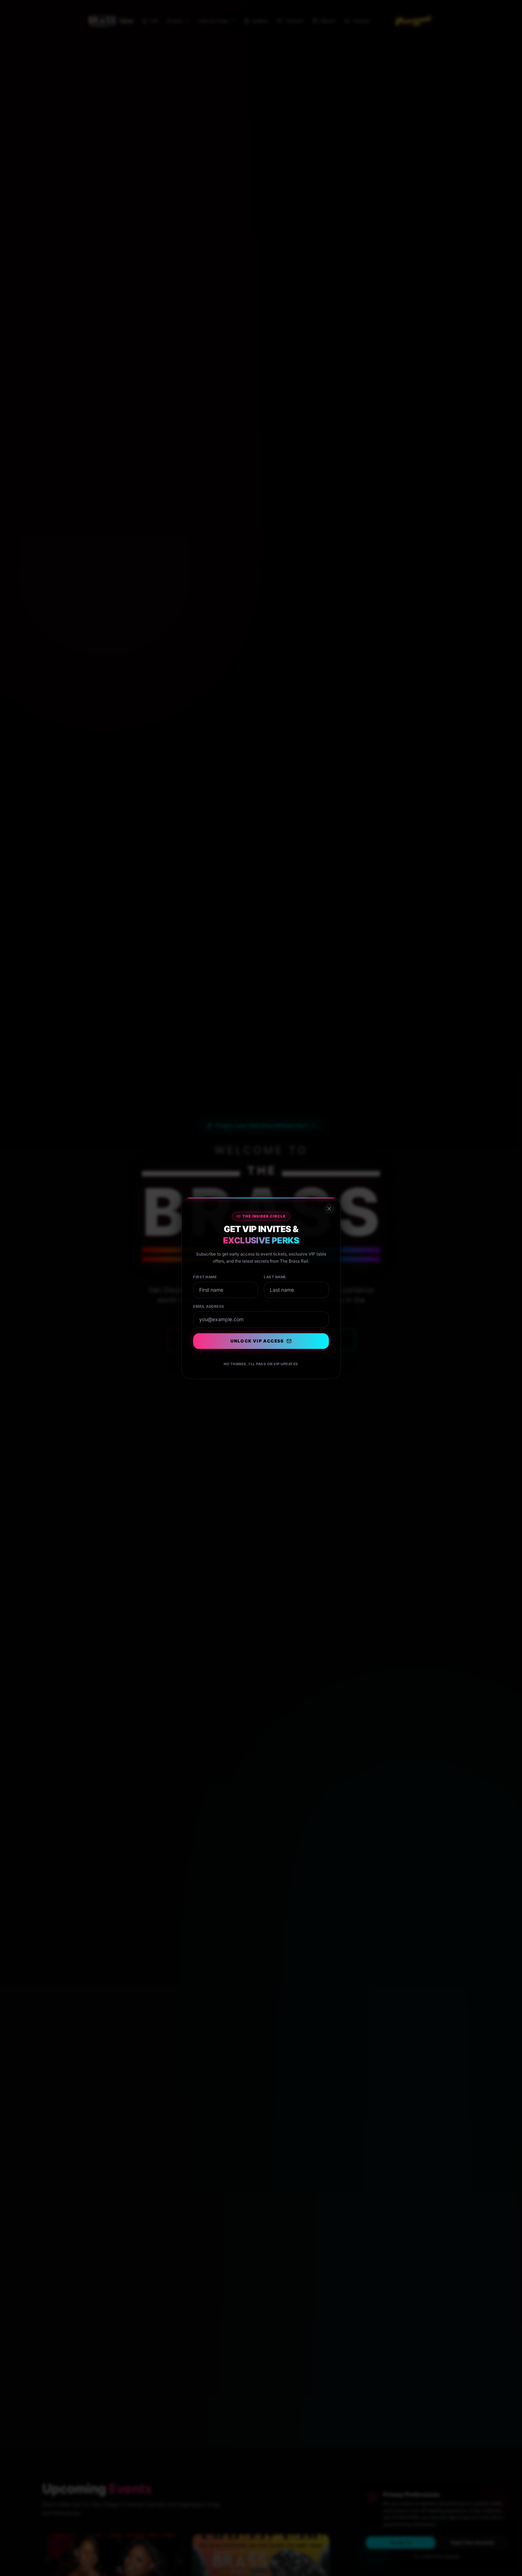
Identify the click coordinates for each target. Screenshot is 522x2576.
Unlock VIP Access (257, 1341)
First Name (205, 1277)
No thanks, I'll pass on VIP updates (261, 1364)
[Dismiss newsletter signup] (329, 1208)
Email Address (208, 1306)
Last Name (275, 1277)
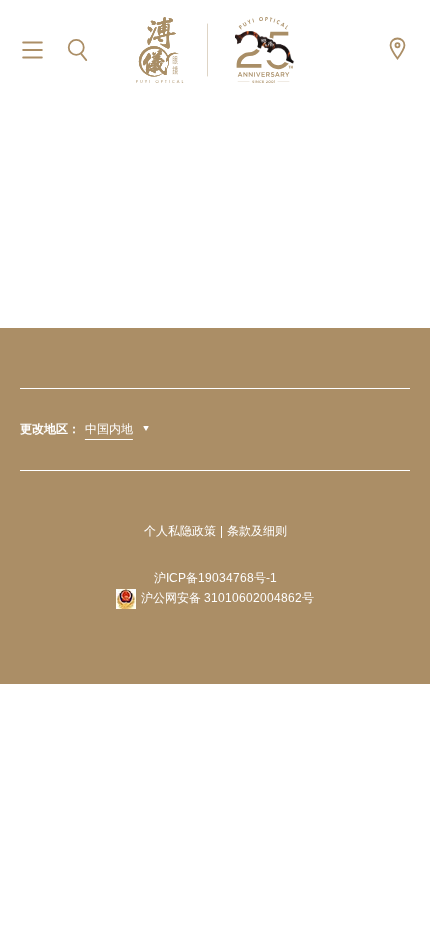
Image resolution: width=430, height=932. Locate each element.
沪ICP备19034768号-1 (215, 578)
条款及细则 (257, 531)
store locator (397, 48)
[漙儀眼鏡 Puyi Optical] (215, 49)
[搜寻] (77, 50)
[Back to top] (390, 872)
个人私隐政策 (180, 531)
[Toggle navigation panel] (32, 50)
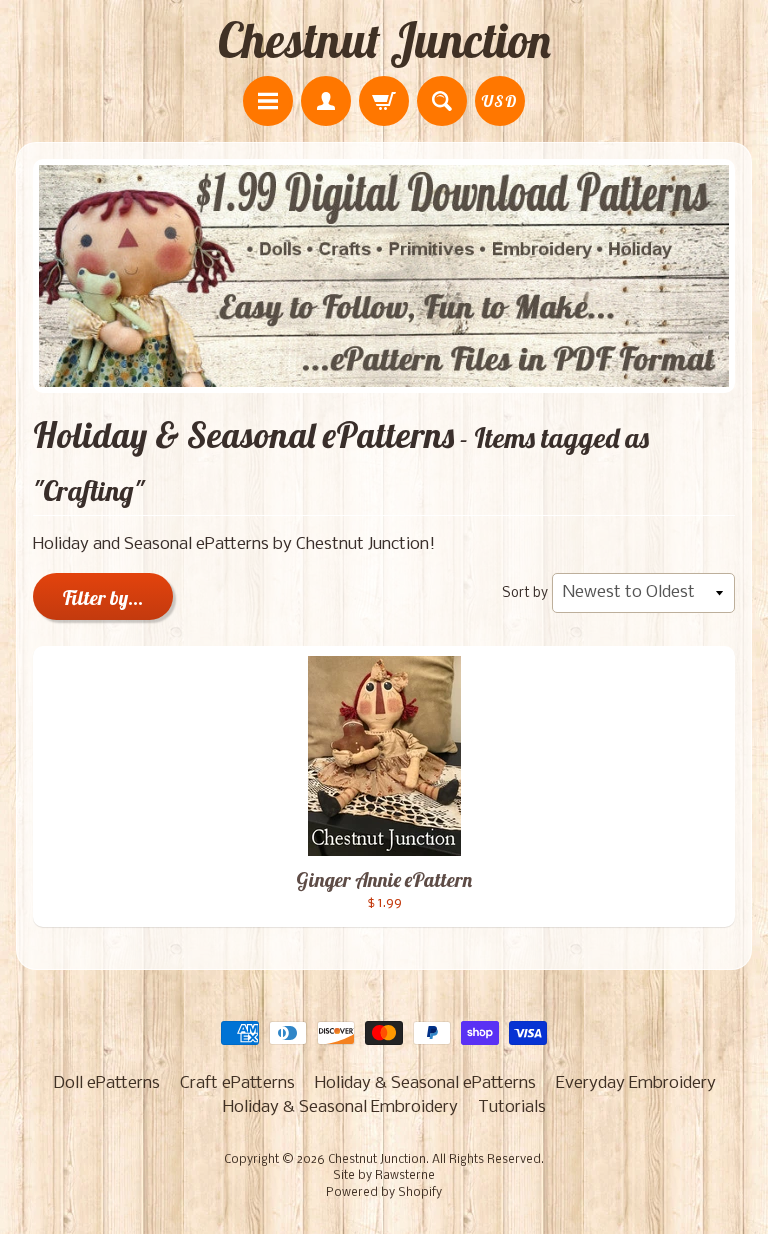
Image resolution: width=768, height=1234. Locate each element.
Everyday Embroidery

Problem> A single number is required: the count of lines in the material above that contain the word "Locate".

Answer section> 2